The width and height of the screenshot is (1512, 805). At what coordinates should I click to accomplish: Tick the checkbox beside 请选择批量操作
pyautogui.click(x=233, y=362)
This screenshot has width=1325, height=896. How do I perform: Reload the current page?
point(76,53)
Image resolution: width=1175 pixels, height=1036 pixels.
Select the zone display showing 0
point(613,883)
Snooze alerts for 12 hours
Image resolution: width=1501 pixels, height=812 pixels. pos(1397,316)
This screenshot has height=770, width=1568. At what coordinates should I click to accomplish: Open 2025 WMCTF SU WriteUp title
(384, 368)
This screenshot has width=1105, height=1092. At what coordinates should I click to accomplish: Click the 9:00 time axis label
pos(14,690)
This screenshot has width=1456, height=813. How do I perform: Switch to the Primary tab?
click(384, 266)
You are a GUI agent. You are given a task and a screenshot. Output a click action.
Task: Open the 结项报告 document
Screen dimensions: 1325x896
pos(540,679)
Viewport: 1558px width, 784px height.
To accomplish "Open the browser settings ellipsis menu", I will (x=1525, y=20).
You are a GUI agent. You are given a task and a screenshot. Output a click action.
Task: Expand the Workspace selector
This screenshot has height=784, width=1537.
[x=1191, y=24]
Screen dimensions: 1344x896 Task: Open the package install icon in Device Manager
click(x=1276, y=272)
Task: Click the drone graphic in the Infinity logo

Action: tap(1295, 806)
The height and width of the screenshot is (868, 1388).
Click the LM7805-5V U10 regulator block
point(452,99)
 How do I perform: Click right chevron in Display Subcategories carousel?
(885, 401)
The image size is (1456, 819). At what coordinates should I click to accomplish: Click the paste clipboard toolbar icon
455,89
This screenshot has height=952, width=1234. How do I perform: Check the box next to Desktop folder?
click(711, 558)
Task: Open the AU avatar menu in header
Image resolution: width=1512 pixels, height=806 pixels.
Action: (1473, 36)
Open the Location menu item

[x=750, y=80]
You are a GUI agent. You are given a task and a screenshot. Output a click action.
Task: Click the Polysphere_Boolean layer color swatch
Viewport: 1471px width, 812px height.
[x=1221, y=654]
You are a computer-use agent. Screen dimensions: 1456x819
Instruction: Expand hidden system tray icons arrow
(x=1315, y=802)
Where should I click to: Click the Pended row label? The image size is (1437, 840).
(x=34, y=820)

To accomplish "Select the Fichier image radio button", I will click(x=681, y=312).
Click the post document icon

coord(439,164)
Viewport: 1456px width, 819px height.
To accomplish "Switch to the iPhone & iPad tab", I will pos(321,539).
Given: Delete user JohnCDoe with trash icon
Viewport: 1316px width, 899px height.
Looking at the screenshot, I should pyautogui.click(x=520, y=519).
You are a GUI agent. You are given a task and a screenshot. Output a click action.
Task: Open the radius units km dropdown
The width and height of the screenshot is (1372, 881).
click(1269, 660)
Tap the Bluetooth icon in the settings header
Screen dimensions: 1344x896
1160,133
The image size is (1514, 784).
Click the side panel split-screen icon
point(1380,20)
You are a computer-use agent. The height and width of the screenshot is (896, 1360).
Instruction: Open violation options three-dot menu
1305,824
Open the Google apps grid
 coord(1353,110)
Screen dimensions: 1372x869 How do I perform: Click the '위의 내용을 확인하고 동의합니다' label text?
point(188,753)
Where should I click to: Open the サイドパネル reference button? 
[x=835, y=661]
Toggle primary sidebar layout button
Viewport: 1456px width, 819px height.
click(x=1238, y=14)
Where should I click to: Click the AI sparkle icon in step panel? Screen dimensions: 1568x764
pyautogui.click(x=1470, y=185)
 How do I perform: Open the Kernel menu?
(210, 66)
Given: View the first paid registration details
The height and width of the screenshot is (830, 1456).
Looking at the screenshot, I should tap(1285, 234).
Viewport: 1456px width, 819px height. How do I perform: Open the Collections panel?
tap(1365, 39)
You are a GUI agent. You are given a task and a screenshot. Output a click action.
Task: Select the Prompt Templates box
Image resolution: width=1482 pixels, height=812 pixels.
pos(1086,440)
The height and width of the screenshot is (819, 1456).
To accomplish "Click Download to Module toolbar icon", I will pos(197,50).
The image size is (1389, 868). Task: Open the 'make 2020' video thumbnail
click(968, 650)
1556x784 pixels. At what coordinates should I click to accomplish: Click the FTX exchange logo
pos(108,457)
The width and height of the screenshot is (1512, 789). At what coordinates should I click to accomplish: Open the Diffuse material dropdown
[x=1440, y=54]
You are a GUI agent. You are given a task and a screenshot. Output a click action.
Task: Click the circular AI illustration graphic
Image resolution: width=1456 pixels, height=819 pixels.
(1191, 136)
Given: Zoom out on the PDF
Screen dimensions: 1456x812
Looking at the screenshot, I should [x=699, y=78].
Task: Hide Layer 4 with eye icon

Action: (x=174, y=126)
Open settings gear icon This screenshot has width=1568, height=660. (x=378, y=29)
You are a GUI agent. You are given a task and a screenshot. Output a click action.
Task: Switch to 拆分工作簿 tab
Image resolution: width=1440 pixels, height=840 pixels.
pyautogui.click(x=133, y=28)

○ ○ ○ ○

**What you should do**: Among the lines of the preceding data, which ones hold the word "computer"? List them.

**The answer**:
You are a computer-use agent. Screen dimensions: 1456x819
You are a computer-use agent. The height and width of the screenshot is (896, 1360).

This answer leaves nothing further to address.